End Emotional Eating for Weight Loss

End Emotional Eating for Weight LossSometimes when we’re bored, angry, lonely or stressed, we can find ourselves munching mindlessly in an effort to cope with our emotions. This habit is called emotional eating, and it’s something we all experience to some extent. Learning how to overcome this problematic eating habit can help you maintain a healthy weight level.

Emotional eating is problematic because it generally leads to overeating. It also is a habit that is tough to break. Though so-called “comfort foods” may help us feel better momentarily, the feeling doesn’t last.

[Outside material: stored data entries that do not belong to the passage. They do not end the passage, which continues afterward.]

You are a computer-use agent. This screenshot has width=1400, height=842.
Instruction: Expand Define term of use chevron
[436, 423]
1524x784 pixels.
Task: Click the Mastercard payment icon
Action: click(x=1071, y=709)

The urge to eat emotionally, or emotional hunger, is characterized by:

  • Sudden onset. True hunger happens gradually, but emotional hunger can hit us suddenly and demand instant gratification.
  • Specific cravings. Emotional hunger typically prompts a desire for some particular comfort food.
  • Insatiability. Emotional hunger isn’t satisfied when your belly is full and can make you eat far past the point of fullness.

Any emotion from joy to sadness can cause emotional hunger. Sometimes, we overeat when celebrating a happy occasion. Other times, we seek comfort and happiness from food during a lonely, uneventful night at home. Regardless of when and where you experience emotional hunger, you can prevent it from turning into emotional eating by diverting your attention to an alternative activity.

The best way to overcome a habit of emotional eating is to find alternative ways to manage stress. Here are a few simple strategies that may help you with this process:

  • Feeling lonely or sad? Try calling a friend or relative for a quick chat. Talking to someone else about the problems you’re experiencing or simply having a friendly conversation can quickly help you feel better.
  • Feeling anxious or stressed? Try taking a few deep breaths and doing something that relaxes you, like reading a book or listening to calming music.
  • Feeling bored? Try playing a game, watching a movie, engaging in one of your hobbies or even doing some work around the house.
  • Feeling angry or frustrated? Try exercising to let out some aggression.

Try developing a list of alternative activities you can fall back on whenever you experience one of these emotions. This way, you’ll always have a game plan when you feel the urge to eat for comfort.